For examples of each quantization strategy, see our Google Colab tutorials for model training.

For more details about how quantization works, read the TensorFlow Lite 8-bit quantization spec.

Float input and output tensors

As mentioned in the model requirements, the Edge TPU requires 8-bit quantized input tensors. However, if you pass the Edge TPU Compiler a model that's internally quantized but still uses float inputs, the compiler leaves a quantize op at the beginning of your graph (which runs on the CPU). Likewise, the output is dequantized at the end.

So it's okay if your TensorFlow Lite model uses float inputs/outputs.

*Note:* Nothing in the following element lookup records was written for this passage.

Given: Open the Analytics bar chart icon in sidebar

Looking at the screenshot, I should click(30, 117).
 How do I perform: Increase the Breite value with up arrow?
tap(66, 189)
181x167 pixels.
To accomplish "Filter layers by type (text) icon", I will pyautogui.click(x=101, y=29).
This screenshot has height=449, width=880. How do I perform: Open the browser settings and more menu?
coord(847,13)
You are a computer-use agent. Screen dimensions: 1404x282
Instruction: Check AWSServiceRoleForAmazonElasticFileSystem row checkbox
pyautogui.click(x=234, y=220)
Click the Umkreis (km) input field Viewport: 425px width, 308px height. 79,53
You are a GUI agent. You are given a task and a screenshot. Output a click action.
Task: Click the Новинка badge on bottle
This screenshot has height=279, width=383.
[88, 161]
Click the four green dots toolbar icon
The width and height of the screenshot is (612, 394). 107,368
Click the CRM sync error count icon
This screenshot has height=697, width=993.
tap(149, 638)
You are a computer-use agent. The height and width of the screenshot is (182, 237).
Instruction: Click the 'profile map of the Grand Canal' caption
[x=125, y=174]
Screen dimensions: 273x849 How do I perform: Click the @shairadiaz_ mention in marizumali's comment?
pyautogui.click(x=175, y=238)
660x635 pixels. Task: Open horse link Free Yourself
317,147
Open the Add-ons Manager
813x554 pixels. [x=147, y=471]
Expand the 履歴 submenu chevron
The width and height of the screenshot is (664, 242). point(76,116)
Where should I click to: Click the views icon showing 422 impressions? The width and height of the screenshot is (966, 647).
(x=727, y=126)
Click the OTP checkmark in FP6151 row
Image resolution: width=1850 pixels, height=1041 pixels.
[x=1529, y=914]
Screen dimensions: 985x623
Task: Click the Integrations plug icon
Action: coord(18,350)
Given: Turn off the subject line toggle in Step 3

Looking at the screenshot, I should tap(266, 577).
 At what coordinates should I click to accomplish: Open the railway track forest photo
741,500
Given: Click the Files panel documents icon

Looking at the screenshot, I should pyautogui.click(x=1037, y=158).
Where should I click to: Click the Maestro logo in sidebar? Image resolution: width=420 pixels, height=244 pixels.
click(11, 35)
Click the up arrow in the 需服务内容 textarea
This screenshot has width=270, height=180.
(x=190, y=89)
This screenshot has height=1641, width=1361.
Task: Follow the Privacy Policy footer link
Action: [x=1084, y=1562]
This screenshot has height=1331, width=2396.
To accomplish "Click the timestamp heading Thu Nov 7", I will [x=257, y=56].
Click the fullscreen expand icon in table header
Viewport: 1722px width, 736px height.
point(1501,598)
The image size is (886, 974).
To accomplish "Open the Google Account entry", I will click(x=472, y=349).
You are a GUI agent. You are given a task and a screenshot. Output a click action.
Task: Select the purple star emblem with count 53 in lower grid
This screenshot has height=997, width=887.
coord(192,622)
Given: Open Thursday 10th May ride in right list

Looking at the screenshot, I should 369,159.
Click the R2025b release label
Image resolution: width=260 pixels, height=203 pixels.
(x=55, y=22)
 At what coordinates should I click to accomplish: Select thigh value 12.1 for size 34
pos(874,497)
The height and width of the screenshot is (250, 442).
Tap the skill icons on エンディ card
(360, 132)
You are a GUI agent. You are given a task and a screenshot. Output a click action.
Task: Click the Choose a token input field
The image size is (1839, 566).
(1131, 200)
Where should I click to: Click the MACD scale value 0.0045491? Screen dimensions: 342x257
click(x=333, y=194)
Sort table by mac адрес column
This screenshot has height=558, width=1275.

But beware that if your model uses float input and output, then there will be some amount of latency added due to the data format conversion, though it should be negligible for most models (the bigger the input tensor, the more latency you'll see).

To achieve the best performance possible, we recommend fully quantizing your model so the input and output use int8 or uint8 data, which you can do by setting the input and output type with the TF Lite converter, as shown in the TensorFlow docs for integer-only quantization.

Compiling

After you train and convert your model to TensorFlow Lite (with quantization), the final step is to compile it with the Edge TPU Compiler.

If your model does not meet all the requirements listed at the top of this section, it can still compile, but only a portion of the model will execute on the Edge TPU. At the first point in the model graph where an unsupported operation occurs, the compiler partitions the graph into two parts. The first part of the graph that contains only supported operations is compiled into a custom operation that executes on the Edge TPU, and everything else executes on the CPU, as illustrated in figure 2.

Note: If you're using the Dev Board Micro, any model operations that execute on the MCU (because they do not compile for the Edge TPU) must be compatible with TensorFlow Lite for Microcontrollers, which supports fewer operations than TensorFlow Lite. Also beware that large models might not fit into the Dev Board Micro memory.
Note: Currently, the Edge TPU compiler cannot partition the model more than once, so as soon as an unsupported operation occurs, that operation and everything after it executes on the CPU, even if supported operations occur later.
Figure 2. The compiler creates a single custom op for all Edge TPU compatible ops, until it encounters an unsupported op; the rest stays the same and runs on the CPU

If you inspect your compiled model (with a tool such as visualize.py), you'll see that it's still a TensorFlow Lite model except it now has a custom operation at the beginning of the graph. This custom operation is the only part of your model that is actually compiled—it contains all the operations that run on the Edge TPU. The rest of the graph (beginning with the first unsupported operation) remains the same and runs on the CPU.

If part of your model executes on the CPU, you should expect a significantly degraded inference speed compared to a model that executes entirely on the Edge TPU. We cannot predict how much slower your model will perform in this situation, so you should experiment with different architectures and strive to create a model that is 100% compatible with the Edge TPU. That is, your compiled model should contain only the Edge TPU custom operation.

Note: When compilation completes, the Edge TPU compiler tells you how many operations can execute on the Edge TPU and how many must instead execute on the CPU (if any at all). But beware that the percentage of operations that execute on the Edge TPU versus the CPU does not correspond to the overall performance impact—if even a small fraction of your model executes on the CPU, it can potentially slow the inference speed by an order of magnitude (compared to a version of the model that runs entirely on the Edge TPU).